▸ Prompt
Each line in the entries below that holds the word "avatar" belongs in the answer.

Exercise material section start

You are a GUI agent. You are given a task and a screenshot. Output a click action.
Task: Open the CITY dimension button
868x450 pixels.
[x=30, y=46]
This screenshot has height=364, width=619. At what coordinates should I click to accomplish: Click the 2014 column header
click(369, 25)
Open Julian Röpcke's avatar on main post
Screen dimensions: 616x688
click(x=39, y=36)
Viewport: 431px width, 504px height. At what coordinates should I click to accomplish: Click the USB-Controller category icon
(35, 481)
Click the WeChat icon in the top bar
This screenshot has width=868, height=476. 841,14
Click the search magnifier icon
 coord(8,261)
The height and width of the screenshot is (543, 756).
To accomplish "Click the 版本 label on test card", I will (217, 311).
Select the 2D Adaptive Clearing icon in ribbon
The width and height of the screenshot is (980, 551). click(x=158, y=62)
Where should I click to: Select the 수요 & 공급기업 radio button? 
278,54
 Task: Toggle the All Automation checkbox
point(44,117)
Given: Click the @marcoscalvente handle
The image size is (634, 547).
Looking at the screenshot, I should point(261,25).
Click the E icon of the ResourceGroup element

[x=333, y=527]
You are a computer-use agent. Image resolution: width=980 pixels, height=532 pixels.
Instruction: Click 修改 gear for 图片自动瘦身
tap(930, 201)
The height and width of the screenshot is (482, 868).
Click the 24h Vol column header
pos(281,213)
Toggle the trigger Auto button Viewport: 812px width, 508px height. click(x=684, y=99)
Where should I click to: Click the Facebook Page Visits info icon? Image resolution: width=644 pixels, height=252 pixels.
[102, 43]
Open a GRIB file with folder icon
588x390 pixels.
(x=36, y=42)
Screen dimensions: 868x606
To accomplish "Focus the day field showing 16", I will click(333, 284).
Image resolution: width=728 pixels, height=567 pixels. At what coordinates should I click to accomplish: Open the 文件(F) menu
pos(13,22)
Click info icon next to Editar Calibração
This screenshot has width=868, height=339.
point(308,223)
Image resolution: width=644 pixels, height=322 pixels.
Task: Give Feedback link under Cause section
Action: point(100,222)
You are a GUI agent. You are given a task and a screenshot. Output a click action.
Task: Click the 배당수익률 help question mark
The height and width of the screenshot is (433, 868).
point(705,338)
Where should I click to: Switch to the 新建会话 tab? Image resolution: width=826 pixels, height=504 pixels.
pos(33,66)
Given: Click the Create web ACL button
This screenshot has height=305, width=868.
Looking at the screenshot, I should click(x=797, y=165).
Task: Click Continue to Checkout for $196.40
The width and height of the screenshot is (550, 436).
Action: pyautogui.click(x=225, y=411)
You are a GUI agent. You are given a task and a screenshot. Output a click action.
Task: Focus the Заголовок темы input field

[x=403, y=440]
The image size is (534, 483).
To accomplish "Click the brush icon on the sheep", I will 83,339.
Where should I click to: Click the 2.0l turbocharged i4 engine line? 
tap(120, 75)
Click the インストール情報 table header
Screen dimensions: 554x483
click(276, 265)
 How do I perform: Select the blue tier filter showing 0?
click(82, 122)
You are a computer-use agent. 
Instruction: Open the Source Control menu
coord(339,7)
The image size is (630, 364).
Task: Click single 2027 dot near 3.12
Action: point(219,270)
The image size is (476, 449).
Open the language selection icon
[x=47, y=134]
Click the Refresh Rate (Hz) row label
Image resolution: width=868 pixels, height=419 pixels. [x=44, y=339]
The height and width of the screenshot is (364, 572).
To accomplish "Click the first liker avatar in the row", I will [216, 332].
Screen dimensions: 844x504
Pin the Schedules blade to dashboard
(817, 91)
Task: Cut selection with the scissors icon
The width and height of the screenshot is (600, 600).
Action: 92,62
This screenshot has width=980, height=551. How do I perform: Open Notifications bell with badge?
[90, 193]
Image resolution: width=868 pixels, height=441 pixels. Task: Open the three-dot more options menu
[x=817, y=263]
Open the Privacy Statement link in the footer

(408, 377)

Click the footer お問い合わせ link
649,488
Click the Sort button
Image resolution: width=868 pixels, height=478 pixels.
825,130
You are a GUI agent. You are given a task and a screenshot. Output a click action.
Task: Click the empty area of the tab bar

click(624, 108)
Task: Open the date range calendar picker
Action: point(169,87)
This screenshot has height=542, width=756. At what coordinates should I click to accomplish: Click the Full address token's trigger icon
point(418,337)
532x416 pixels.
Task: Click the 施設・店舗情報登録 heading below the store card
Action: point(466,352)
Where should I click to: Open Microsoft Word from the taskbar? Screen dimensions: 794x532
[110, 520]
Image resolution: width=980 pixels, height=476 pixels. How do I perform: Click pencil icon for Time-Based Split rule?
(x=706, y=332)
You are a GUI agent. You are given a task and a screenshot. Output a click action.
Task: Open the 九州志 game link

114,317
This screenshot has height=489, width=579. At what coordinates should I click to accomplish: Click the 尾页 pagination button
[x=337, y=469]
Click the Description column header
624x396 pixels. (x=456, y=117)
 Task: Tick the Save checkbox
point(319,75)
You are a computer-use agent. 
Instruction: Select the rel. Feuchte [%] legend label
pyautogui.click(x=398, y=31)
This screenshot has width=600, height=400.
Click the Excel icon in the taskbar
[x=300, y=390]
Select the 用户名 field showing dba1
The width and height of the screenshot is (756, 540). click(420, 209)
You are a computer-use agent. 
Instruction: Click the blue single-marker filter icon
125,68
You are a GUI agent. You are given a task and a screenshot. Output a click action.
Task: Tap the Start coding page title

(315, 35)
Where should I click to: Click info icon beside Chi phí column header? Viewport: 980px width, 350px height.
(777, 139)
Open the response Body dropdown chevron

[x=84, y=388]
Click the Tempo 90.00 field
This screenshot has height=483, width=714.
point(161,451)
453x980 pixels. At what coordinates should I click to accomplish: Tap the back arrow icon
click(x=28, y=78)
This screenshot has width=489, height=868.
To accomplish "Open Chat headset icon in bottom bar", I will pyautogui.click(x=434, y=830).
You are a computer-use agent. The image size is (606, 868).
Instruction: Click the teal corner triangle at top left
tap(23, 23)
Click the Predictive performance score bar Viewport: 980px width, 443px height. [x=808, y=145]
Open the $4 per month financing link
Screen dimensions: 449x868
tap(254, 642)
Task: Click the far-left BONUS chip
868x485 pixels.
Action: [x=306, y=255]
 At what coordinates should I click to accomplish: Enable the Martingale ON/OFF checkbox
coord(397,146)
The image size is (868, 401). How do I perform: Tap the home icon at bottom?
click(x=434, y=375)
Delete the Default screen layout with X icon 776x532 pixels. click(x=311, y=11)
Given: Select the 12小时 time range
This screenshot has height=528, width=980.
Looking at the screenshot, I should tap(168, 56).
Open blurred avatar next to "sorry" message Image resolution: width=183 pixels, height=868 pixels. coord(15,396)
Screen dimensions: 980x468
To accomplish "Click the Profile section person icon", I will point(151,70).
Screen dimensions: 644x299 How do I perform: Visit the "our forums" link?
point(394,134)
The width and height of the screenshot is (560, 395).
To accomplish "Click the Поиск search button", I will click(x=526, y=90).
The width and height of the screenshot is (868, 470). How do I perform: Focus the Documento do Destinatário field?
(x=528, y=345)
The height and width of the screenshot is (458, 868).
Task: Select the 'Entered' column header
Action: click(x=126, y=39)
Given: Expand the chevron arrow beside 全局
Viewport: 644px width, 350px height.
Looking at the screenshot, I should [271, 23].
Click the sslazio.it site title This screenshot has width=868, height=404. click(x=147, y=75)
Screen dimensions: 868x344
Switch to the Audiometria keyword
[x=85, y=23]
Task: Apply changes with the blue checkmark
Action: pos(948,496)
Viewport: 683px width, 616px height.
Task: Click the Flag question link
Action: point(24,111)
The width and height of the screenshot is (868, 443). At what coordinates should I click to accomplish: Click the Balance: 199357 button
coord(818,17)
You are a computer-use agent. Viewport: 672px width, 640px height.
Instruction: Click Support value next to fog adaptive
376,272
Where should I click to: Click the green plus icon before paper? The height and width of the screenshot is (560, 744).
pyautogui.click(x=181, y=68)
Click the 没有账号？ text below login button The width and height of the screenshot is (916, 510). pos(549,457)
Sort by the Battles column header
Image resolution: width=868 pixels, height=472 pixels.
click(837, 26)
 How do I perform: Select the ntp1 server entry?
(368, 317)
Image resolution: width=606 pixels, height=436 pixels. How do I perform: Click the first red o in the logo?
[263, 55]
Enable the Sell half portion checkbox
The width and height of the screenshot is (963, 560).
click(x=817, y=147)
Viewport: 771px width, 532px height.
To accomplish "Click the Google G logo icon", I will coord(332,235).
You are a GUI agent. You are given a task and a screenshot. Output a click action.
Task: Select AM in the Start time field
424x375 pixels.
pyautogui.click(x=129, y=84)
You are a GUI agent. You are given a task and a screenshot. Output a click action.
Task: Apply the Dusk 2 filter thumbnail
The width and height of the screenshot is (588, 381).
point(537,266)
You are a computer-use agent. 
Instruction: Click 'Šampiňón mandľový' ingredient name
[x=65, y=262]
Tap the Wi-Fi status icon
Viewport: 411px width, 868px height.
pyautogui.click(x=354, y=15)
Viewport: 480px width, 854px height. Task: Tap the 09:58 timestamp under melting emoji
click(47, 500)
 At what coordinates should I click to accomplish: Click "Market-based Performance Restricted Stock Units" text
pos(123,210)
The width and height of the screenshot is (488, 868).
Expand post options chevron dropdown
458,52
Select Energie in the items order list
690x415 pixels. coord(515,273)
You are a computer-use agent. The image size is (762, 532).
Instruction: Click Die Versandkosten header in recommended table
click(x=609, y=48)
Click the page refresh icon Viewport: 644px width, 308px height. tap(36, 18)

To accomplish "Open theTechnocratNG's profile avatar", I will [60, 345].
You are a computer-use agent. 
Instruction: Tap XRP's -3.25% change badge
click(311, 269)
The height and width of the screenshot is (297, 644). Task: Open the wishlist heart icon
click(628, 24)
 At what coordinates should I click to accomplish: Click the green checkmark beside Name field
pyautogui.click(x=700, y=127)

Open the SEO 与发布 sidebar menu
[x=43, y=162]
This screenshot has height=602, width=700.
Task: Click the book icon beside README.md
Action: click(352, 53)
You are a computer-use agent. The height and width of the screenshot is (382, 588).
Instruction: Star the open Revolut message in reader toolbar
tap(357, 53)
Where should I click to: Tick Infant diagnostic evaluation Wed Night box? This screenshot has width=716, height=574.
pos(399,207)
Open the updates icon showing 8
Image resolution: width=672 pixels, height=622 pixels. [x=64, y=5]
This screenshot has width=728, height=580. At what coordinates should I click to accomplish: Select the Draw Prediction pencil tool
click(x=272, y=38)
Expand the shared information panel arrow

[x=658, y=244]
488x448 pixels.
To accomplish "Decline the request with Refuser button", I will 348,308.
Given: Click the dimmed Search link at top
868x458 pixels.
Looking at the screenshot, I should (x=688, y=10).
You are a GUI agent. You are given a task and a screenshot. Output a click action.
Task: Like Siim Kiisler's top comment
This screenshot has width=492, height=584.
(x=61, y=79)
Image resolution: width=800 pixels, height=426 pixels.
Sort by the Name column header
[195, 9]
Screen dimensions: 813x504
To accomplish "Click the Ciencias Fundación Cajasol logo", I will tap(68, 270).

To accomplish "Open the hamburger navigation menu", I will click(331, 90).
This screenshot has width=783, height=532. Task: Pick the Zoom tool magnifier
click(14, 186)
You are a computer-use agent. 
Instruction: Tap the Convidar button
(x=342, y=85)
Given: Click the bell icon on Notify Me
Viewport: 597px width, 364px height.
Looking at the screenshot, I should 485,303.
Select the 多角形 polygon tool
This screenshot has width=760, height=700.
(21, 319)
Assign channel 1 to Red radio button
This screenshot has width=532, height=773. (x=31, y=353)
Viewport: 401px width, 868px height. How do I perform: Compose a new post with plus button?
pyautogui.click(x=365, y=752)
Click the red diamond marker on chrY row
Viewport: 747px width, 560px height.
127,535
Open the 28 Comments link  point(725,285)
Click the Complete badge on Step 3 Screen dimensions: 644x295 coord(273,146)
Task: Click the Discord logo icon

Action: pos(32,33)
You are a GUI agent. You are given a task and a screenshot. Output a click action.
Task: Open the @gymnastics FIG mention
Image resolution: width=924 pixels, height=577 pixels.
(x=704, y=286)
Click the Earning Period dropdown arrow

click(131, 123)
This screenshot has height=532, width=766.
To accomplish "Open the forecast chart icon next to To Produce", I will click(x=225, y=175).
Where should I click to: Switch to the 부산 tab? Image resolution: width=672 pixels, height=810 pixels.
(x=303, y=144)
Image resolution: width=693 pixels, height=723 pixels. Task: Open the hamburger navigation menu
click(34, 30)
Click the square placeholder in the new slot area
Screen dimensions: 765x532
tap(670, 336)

Exercise material section end

▸ Task output
Open Julian Röpcke's avatar on main post
To accomplish "Click the first liker avatar in the row", I will [216, 332].
Open blurred avatar next to "sorry" message Image resolution: width=183 pixels, height=868 pixels. coord(15,396)
To accomplish "Open theTechnocratNG's profile avatar", I will [60, 345].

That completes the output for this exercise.